4.2 In-class example

// In-class operator
class SubClass1;
struct BaseClass {
  template <typename T>
  void* operator new(std::type_identity<T>, std::size_t, std::align_val_t); // (1)
  void* operator new(std::type_identity<SubClass1>, std::size_t, std::align_val_t); // (2)
};

struct SubClass1 : BaseClass { };
struct SubClass2 : BaseClass { };
struct SubClass3 : BaseClass {
  void *operator new(std::size_t); // (3)
};
struct SubClass4 : BaseClass {
  template <typename T>
  void *operator new(std::type_identity<T>, std::size_t, std::align_val_t); // (4)
};

void f() {
  new BaseClass;         // calls (1) with T=BaseClass
  new SubClass1();       // calls (2)
  new SubClass2();       // calls (1) with T=SubClass2
  new SubClass3();       // calls (3)
  new SubClass4();       // calls (4) with T=SubClass4
  ::new BaseClass();     // ignores in-class operators and uses appropriate global operator
}

4.3 Operator suppression example

There are many cases where projects may not want types to be allocated and deallocated via new and delete operators. Doing so today requires injecting operators into the relevant types, which often results in extensive use of macros. This proposal allows constraint based selection of target types, and as such can be leveraged to specify deleted operators, and so automatically prevent their use e.g.

● **INFORMATION SUPPLIED**
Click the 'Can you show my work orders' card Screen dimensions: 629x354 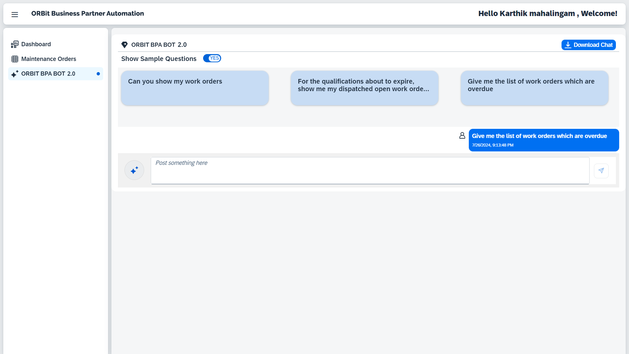tap(195, 88)
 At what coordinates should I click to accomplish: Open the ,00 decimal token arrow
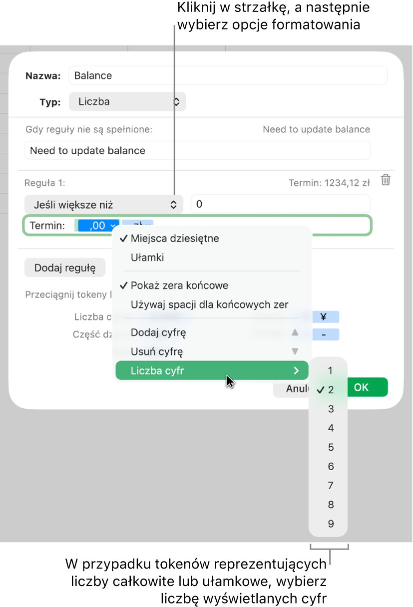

● **BRIEF**
Revise the operator new excerpt from "4.3 Operator suppression" up to and including "their use e.g.", changing "macros" to "preprocessor definitions".

● **FULL SOLUTION**
4.3 Operator suppression example

There are many cases where projects may not want types to be allocated and deallocated via new and delete operators. Doing so today requires injecting operators into the relevant types, which often results in extensive use of preprocessor definitions. This proposal allows constraint based selection of target types, and as such can be leveraged to specify deleted operators, and so automatically prevent their use e.g.